Sadly, there was more I wanted to say, but I've forgotten it after spending 2 hours on the phone with Sarah, aka the Mistress.
I really like Bleach. It's been a staple in my manga reading habits for years now, but sometimes I fail to appreciate it's finer points I think. One thing that has stood out to me since moving here and being able to get the real thing, raw and original every week is that the chapter titles actually are written in English. Albeit sometimes very poor and grammatically incorrect English, but it's all the more interesting to wonder just what was he driving at with that particular title? I think Kubo-sensei is actually a little unstable. After reading Zombie Powder and doing some research on it's rather abrupt and unsatisfactory ending, I feel like I can kind of relate to the guy. The pain his characters are in, the lengths they go to, the things they say, it makes sense in a creepy sort of way. That being said, my post titles are, until further notice, Bleach chapter titles.
So a great thing about living in Japan: $3 a week for Shonen JUMP. A not so great thing: reading, speaking, hearing, and sometimes even writing Japanese non-stop has a detrimental effect on my dexterity with my own native language. Old people talked about how they were forgetting English so much when I first got here, but I thought either they were exaggerating or just plain stupid. Yesterday Pin and I were discussing the merits of humans potentially having tails along with a girl we like to call my "wifey". Inevitably, the tailbone we all possess was brought up and we couldn't think of the word to describe it. The word that means something which has no function, but is a vestige of prior species evolution. The two of us just stared at each other in horror for a while. The wifey decided to take a nap, and we went back to our usual, more perverted conversations, but neither of us forgot. Eventually I came up with "prehensile" but that, of course is completely wrong because it refers to tails that can grab things, like a monkey's. Ironically, it also means "gifted with mental grasp or moral or aesthetic perception", which we apparently are not.

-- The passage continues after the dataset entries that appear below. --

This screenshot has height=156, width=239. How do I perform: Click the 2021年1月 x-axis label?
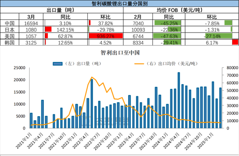tap(24, 141)
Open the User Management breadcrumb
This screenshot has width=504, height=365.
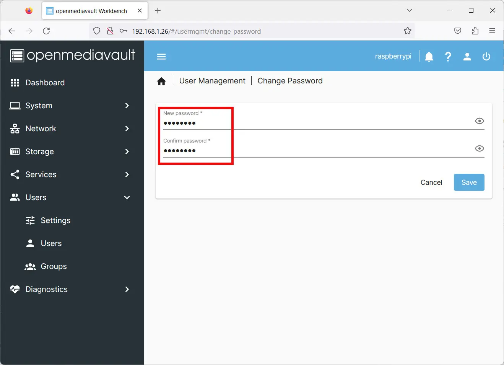pyautogui.click(x=212, y=81)
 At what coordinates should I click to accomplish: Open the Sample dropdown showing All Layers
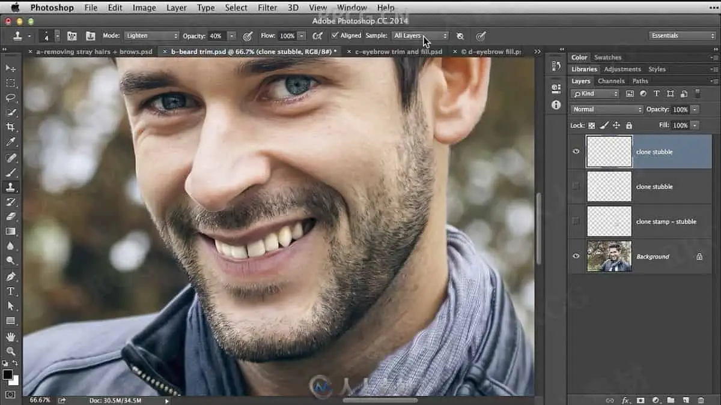420,36
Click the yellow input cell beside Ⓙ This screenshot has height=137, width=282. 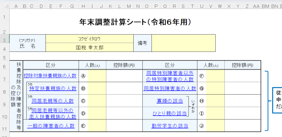pyautogui.click(x=215, y=126)
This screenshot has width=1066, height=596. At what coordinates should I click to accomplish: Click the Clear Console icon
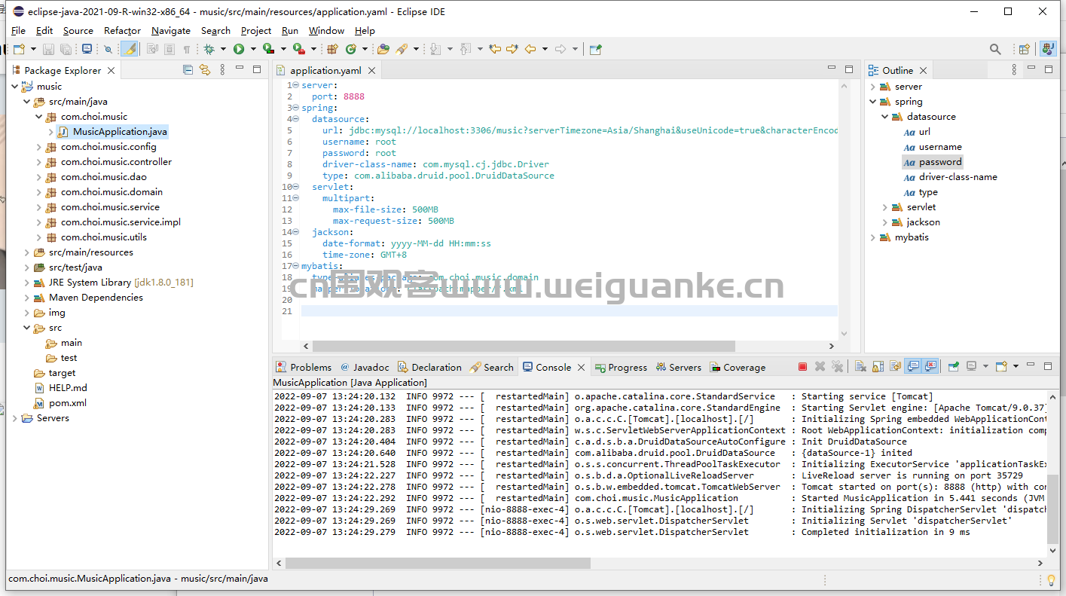pos(860,367)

So do you know what it is? There's a hint in the beginning of the description. Vestigial. Left over. Completely useless. Blame it on the all night dancing in Tokyo, or the year of reading nothing but manga in it's native format. Either way, I'm forgetting things I'm going to need to make my future as a writer possible. The night before that I couldn't think of the word "translucent". I knew what it meant, I knew opaque, I knew I didn't WANT opaque to describe the partition between the train cars, but translucent was nowhere to be found. Conversely, I've just misspelled that word about four different ways, but I'm not a bit bothered by it. That's been happening for 25 years. Then again, maybe I'm just stupid.